# TASK:
Write down exactly the lines from the one below that has "Task: Select the 6500 BTC amount text" to the end of the data, both ends included; the pictures should not appear in your copy.

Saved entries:
= Beginning of Section =

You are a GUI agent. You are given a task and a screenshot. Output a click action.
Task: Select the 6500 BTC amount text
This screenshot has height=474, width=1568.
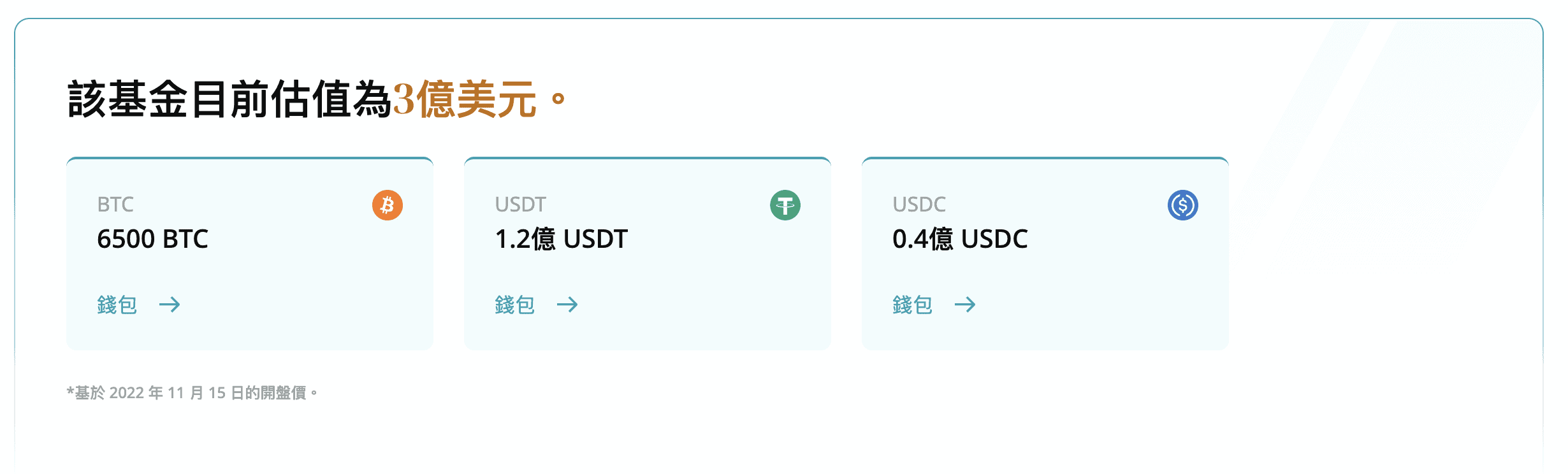point(153,239)
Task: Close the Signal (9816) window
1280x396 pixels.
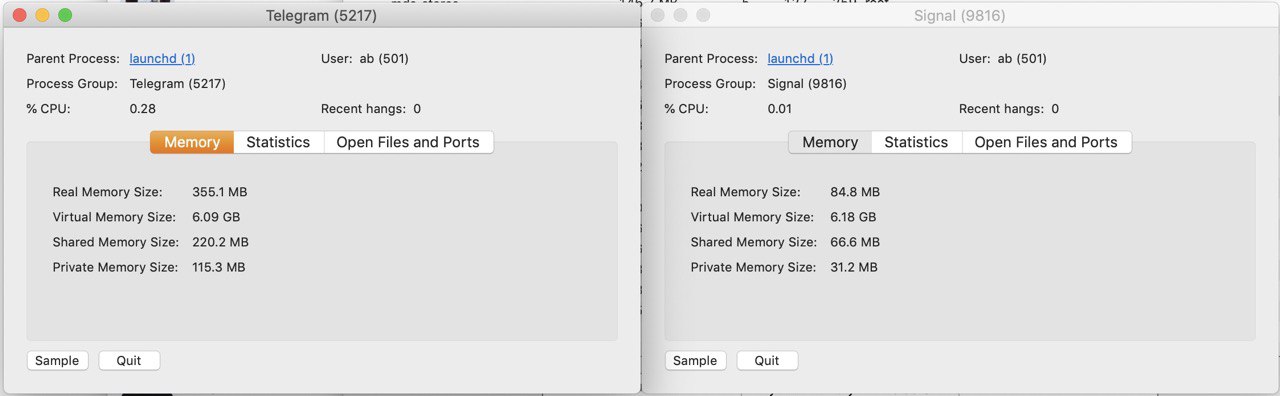Action: click(x=657, y=15)
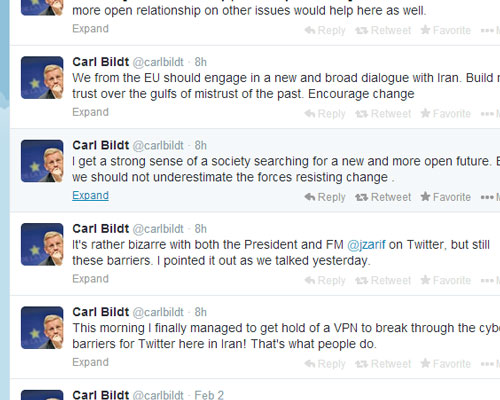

= End of Section =

# ANSWER SECTION:
Task: Select the 6500 BTC amount text
This screenshot has height=474, width=1568.
point(153,239)
Task: Close the Signal (9816) window
1280x396 pixels.
Action: click(x=657, y=15)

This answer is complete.